Decologero, 47, has been sentenced to 25 years in prison for extortion and tampering with witnesses, with five years remaining. As of Friday afternoon, he was in custody in a federal prison in Atlanta.

Efforts to reach the Decologero family were unsuccessful.

The prison bureau did not respond to requests for comment in time for the announcement.

A spokesperson for the Federal Attorney’s Office for the Northern District of West Virginia said there was no new information to provide.

Gesh, 54, has been sentenced to life imprisonment for several violent crimes, including two gang-grand murders.

A fourth prisoner, a man in northern New York who shared a cell with Balger on the eve of the murder, was put in a cell for more than five months before being released to state detention in 2019.

Image: Former mob boss and fugitive James

Image: Former mob boss and fugitive James

Bulger, Boston Irish Mafia LeaderHe ran for 16 years before being captured in Santa Monica, California in 2011. He was sentenced to life imprisonment in 2013.

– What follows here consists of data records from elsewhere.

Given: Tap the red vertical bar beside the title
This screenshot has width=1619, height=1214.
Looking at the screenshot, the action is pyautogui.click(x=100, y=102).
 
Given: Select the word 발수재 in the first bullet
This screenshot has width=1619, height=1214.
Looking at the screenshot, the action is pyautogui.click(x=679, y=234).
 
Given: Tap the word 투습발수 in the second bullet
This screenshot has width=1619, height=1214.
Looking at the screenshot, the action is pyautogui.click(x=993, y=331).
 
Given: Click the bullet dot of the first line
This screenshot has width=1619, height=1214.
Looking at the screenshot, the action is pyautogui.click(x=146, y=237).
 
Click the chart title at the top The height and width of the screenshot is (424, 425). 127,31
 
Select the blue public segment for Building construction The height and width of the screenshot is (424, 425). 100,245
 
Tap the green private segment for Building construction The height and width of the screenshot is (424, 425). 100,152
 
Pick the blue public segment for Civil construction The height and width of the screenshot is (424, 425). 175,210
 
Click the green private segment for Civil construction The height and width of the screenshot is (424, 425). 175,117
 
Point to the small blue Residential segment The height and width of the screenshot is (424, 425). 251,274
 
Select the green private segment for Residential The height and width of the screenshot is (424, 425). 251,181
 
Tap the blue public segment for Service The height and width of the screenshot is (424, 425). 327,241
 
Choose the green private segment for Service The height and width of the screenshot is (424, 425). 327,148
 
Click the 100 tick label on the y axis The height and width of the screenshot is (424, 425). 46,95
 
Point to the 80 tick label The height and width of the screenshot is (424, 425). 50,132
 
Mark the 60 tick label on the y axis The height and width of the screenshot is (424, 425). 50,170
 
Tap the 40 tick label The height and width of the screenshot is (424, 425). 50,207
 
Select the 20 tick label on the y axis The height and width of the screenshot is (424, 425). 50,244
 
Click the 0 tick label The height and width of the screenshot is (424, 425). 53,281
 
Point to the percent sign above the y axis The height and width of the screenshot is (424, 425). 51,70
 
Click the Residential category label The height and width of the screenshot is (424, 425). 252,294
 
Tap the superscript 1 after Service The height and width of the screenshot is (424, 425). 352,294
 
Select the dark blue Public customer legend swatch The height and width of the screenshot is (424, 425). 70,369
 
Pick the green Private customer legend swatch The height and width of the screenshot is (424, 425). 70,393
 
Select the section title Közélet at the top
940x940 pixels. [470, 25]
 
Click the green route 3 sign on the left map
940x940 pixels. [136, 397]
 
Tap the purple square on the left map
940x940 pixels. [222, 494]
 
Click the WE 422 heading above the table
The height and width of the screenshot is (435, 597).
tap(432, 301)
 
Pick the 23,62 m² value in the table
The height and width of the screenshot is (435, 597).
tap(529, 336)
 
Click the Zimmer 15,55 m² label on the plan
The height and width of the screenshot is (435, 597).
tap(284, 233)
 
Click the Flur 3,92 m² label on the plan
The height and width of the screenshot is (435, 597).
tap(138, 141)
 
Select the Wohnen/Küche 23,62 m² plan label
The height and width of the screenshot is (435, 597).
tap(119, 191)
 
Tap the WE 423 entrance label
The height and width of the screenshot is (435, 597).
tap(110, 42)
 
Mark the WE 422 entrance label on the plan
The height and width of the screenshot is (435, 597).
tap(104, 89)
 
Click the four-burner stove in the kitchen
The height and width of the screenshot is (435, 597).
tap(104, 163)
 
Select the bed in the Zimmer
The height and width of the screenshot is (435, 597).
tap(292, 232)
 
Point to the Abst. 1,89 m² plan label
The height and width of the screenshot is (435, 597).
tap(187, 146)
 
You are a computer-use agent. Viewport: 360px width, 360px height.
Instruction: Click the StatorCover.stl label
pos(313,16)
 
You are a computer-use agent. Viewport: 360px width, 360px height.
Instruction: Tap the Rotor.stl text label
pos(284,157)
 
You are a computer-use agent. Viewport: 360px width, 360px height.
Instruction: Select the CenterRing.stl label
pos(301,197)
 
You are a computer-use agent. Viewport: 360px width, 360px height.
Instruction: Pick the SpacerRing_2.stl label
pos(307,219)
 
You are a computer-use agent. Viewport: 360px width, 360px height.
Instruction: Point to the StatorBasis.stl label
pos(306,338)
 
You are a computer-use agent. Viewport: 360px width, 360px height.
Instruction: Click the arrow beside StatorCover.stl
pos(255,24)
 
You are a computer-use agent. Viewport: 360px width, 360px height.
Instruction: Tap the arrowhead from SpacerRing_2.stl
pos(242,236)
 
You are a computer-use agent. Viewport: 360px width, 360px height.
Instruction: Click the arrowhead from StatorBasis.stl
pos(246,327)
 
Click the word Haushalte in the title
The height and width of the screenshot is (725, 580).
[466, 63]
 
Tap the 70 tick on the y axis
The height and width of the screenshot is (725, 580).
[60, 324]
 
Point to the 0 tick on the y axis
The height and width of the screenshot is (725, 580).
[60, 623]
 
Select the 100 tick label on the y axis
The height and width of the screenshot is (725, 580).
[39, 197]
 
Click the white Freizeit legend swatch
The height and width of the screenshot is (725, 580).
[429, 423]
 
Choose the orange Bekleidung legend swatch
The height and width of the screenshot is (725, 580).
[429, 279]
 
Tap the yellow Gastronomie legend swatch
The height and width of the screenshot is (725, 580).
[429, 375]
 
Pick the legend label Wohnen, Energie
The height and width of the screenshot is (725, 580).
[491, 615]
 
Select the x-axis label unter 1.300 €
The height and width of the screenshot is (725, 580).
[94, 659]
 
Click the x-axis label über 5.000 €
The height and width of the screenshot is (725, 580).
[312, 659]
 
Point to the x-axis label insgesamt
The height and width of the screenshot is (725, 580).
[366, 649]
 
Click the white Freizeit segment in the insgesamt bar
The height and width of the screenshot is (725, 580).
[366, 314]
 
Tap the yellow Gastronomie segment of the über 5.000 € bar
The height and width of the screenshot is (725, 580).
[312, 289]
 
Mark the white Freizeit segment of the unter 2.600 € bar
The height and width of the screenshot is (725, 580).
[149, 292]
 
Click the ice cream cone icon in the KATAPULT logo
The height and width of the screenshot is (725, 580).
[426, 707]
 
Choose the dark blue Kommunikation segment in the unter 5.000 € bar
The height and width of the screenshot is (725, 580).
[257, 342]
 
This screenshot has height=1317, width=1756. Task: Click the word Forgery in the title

An elderly wheelchair gang was transferred from a federal prison in Florida and killed within 12 hours of arriving in a prison in West Virginia. The decision to transfer the bulger to the infamous violent prison and place him with the general public Collected criticism from former jailers and other former prison officials..

It also raises doubts about the slow pace of investigations into the Bulger murder case.

Bob Hood, a former Federal Bureau of Prison Director and former observer at ADX Florence’s “Supermax” prison in Colorado, said it would be difficult to reach a firm conclusion on the decision to relocate McKinnon and Decologero. Mr Hood said there were some aspects of the case that he did not yet understand.

Why were they stored in isolated housing units for so long? Why haven’t we been prosecuted for nearly three years in such a high-profile case?

“I’m stunned by all this,” Hood said.

The most important question for Hood is not who killed the bulger, but how the prison bureau made it possible.

“You may not know who killed him physically, but what we know is that the system killed him,” Hood said.